Create an 📖 Evaluation Set


This feature is in Private Preview. To try it, reach out to your Databricks contact.

Looking for a different RAG Studio doc? Go to the RAG documentation index

This tutorial walks you through the process of creating a 📖 Evaluation Set to evaluate a RAG Application’s quality/cost/latency.

This evaluation set allows you to quickly and quantitatively check the quality of a new version of your application before distributing it to stakeholders for their feedback.

Step 1: Create an evaluation set with only questions

You can either collect 🗂️ Request Logs or manually curate questions.

To collect 🗂️ Request Logs:

  1. Use the 💬 Review UI to ask the RAG Application questions.

  2. Run the following SQL to create a Unity Catalog table called <eval_table_name>. This table can be stored in any Unity Catalog schema, but we suggest storing it in the Unity Catalog schema you configured for the RAG Application.


    You can modify the SQL code to only select a subset of logs. If you do this, make sure you keep the original schema of the request column.
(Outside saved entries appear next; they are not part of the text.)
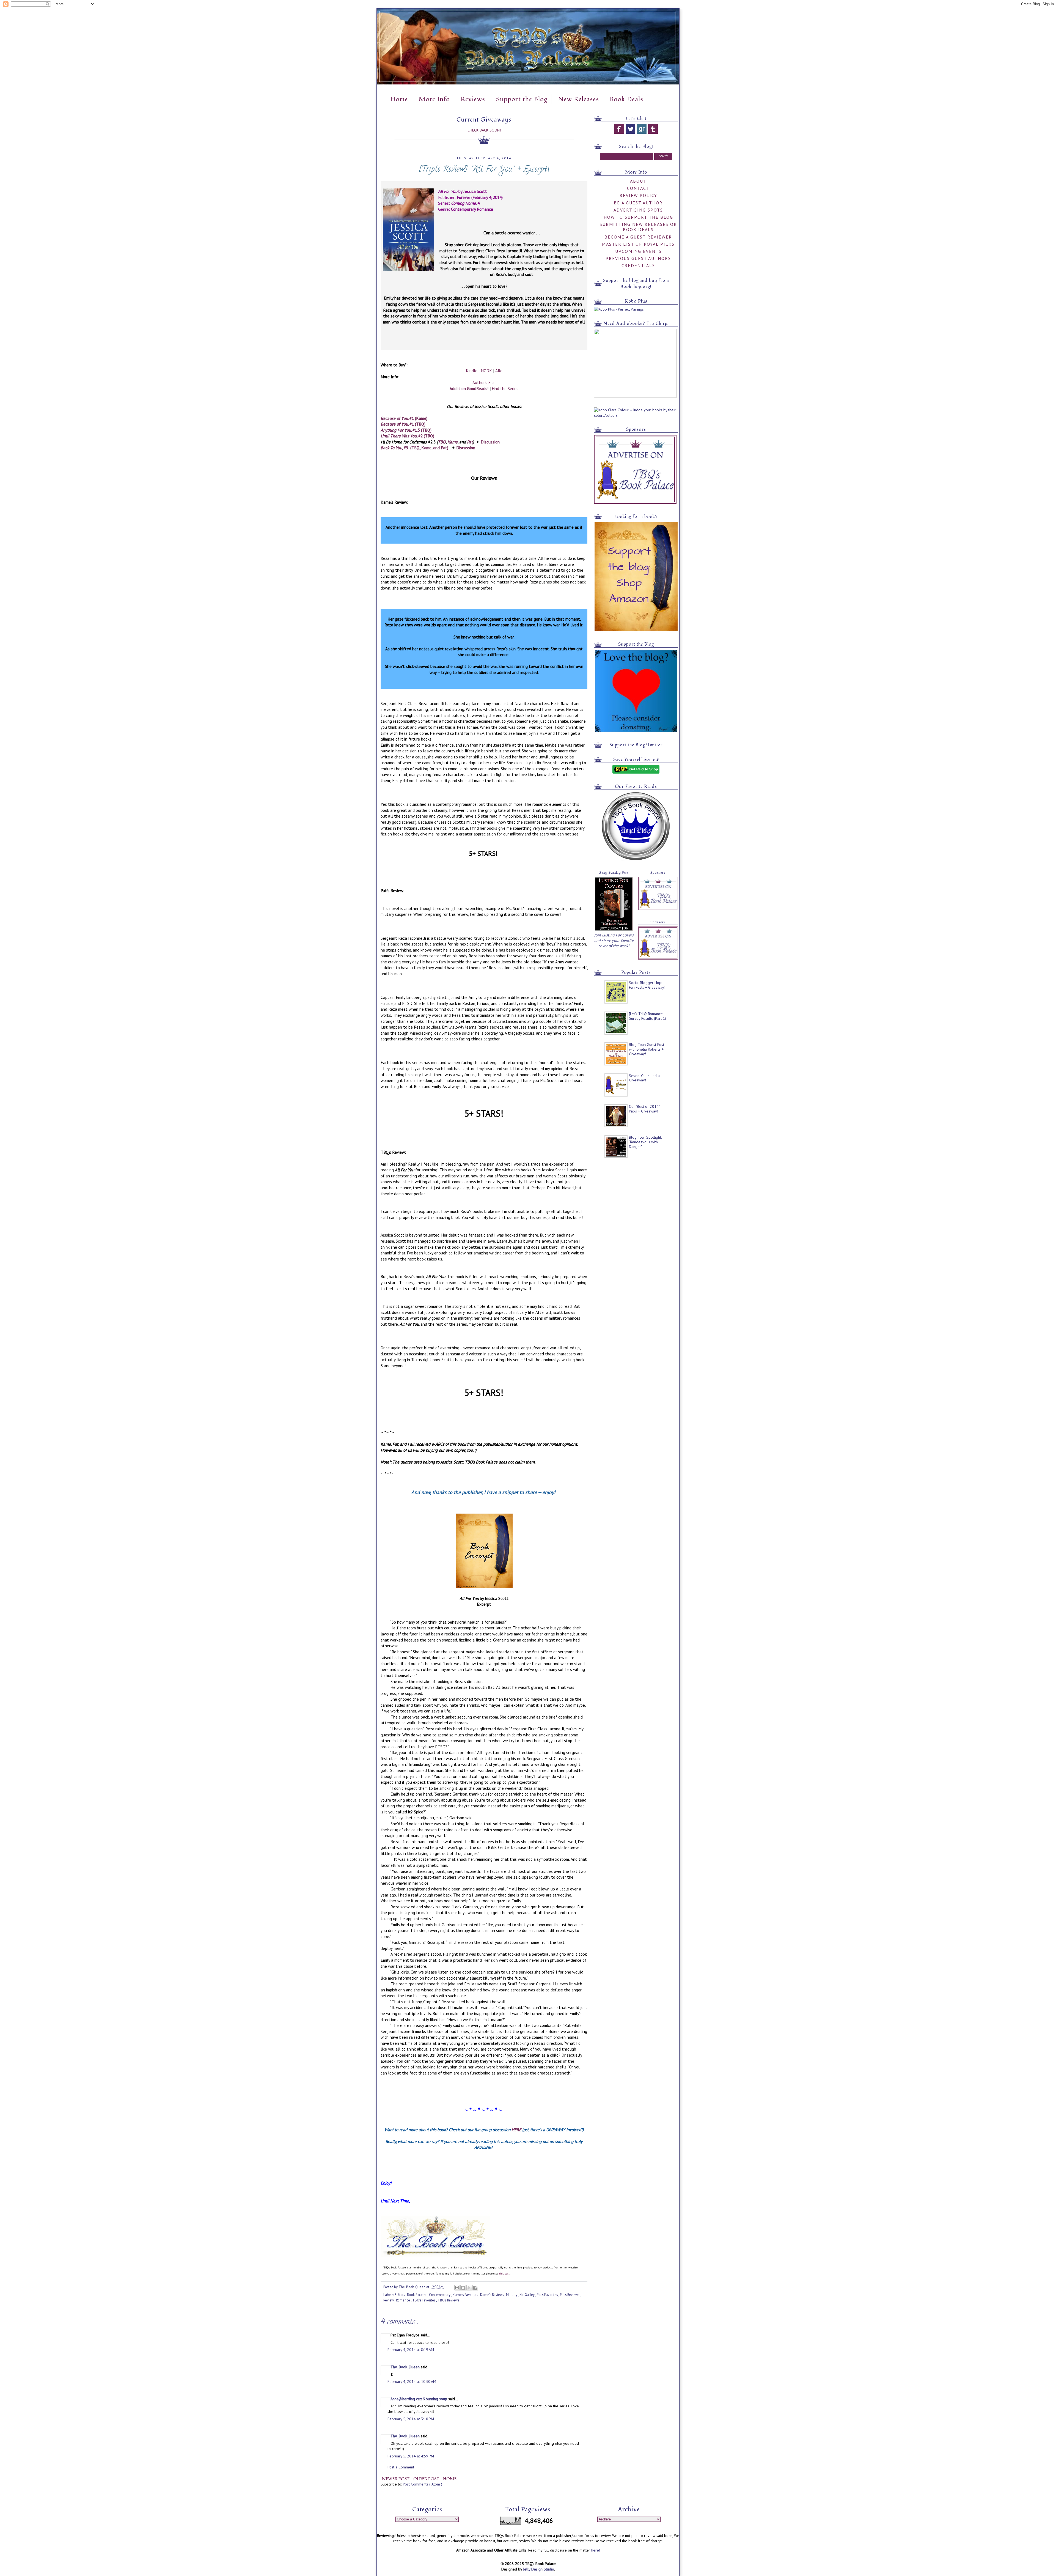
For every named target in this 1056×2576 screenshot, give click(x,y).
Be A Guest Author (638, 202)
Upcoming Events (638, 251)
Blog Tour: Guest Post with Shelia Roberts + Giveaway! (646, 1049)
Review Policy (638, 195)
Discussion (490, 442)
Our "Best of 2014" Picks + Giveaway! (644, 1109)
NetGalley (527, 2294)
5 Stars (400, 2294)
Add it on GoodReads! (469, 388)
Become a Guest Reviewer (638, 237)
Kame (452, 442)
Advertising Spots (638, 210)
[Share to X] (469, 2287)
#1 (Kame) (404, 418)
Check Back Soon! (484, 130)
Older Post (426, 2479)
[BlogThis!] (463, 2287)
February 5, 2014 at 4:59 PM (410, 2456)
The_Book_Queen (406, 2366)
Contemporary (440, 2294)
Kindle (471, 370)
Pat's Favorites (548, 2294)
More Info (434, 99)
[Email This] (457, 2287)
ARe (498, 370)
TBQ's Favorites (424, 2300)
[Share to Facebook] (475, 2287)
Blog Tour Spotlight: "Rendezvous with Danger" (645, 1142)
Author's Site (484, 382)
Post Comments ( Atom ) (422, 2484)
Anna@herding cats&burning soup (419, 2398)
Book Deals (626, 99)
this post (504, 2273)
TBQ (442, 442)
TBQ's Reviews (448, 2300)
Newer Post (396, 2479)
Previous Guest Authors (638, 258)
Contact (638, 188)
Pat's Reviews (570, 2294)
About (638, 181)
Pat (470, 442)
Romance (403, 2300)
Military (512, 2294)
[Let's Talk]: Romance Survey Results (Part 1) (647, 1016)
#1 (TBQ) (403, 424)
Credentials (638, 265)
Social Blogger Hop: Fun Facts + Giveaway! (647, 985)
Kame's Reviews (492, 2294)
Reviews (473, 99)
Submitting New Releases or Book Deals (638, 226)
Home (399, 99)
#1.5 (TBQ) (406, 430)
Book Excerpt (417, 2294)
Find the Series (505, 388)
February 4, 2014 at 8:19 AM (410, 2349)
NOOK (486, 370)
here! (595, 2550)
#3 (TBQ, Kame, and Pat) (414, 447)
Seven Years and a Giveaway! (644, 1078)
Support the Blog (521, 99)
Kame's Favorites (466, 2294)
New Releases (578, 99)
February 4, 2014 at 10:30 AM (411, 2381)
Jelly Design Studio (538, 2569)
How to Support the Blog (638, 217)
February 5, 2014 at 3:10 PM (410, 2418)
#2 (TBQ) (407, 436)
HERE (516, 2129)
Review (389, 2300)
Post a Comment (400, 2467)
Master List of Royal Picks (638, 244)
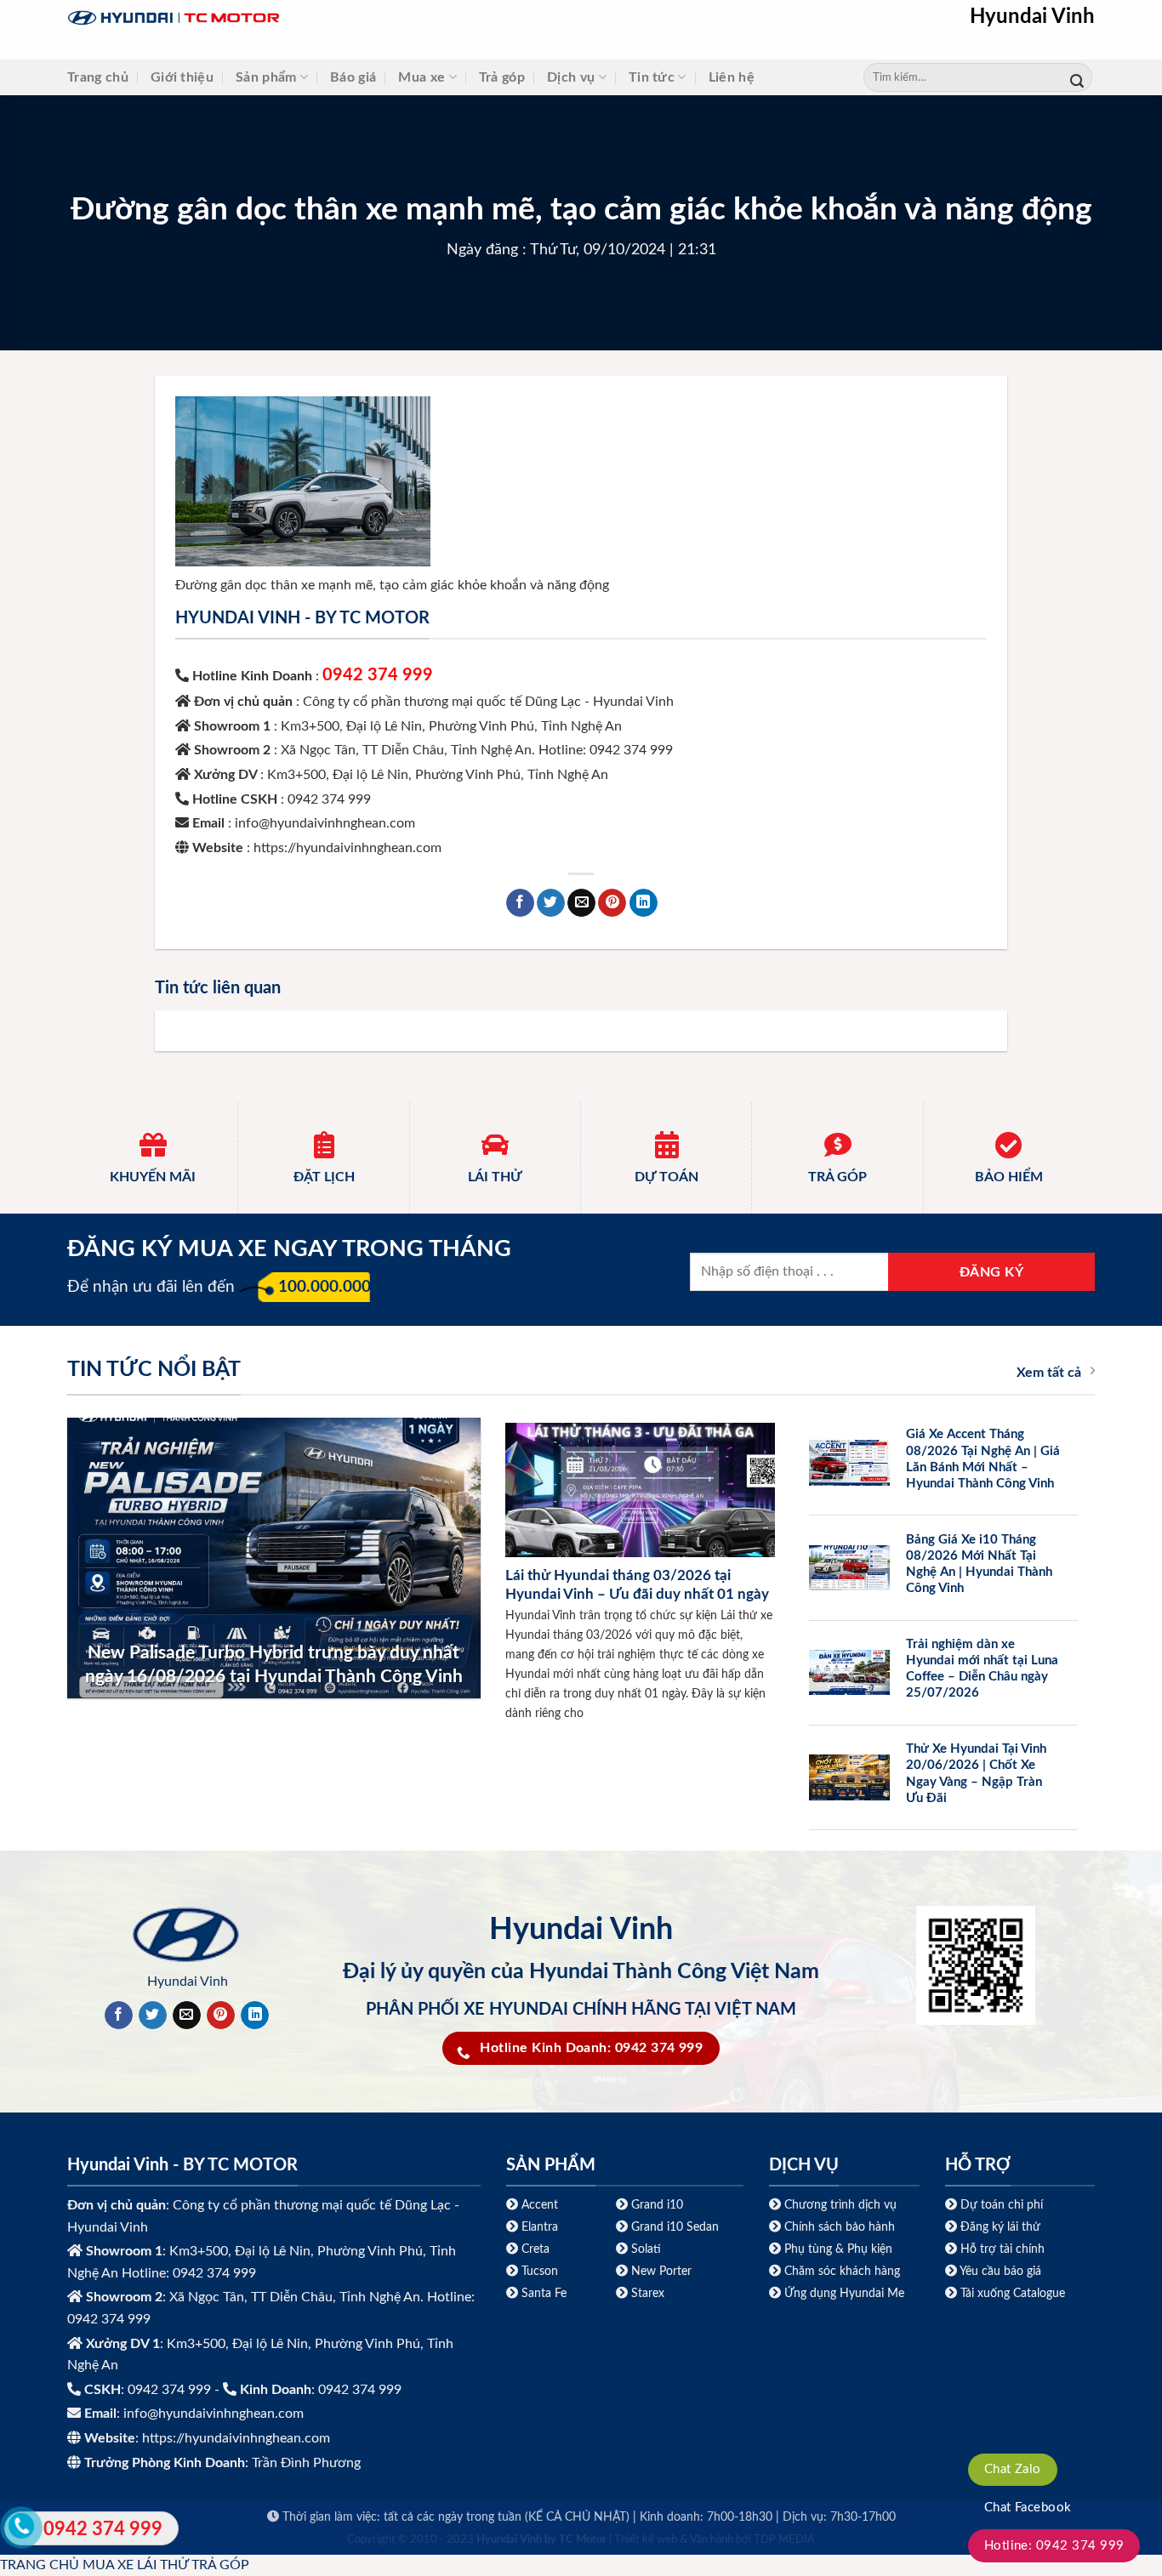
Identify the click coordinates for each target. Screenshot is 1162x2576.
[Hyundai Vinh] (280, 18)
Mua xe (421, 77)
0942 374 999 (377, 675)
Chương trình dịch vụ (840, 2204)
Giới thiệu (182, 77)
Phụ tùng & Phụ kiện (838, 2249)
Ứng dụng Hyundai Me (842, 2293)
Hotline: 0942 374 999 (1054, 2545)
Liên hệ (732, 77)
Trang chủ (97, 77)
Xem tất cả (1049, 1372)
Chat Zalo (1012, 2469)
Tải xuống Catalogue (1012, 2293)
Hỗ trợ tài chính (1002, 2249)
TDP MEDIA (784, 2539)
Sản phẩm (266, 77)
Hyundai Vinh (1032, 17)
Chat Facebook (1028, 2507)
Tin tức (652, 77)
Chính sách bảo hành (838, 2227)
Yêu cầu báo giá (1000, 2271)
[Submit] (1076, 78)
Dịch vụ (571, 77)
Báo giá (353, 77)
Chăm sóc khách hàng (842, 2271)
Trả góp (502, 77)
    CREATE TABLE <eval_table_name> CLONE <catalog>.<schema>.rag_studio_<app_name>_<environment>_eval_dataset_template
    INSERT INTO <eval_table_name> SELECT request FROM <catalog>.<schema>.<request_log> LIMIT 5


    The schema of request is intentionally the same between the request logs and the evaluation set.

To manually curate questions:

  1. Clone the <catalog>.<schema>.rag_studio_<app_name>_<environment>_eval_dataset_template table to create a new table called <eval_table_name>.

    CREATE TABLE <eval_table_name> CLONE <catalog>.<schema>.rag_studio_<app_name>_<environment>_eval_dataset_template
  2. Add questions to the <eval_table_name>, ensuring that the request column has the same schema as shown below.

      "request_id": "c20cb3a9-23d0-48ac-a2cb-98c47a0b84e2",
      "conversation_id": null,
      "timestamp": "2024-01-18T23:22:52.701Z",
      "messages": [
          "role": "user",
          "content": "Hello how are you"
      "last_input": "Hello how are you"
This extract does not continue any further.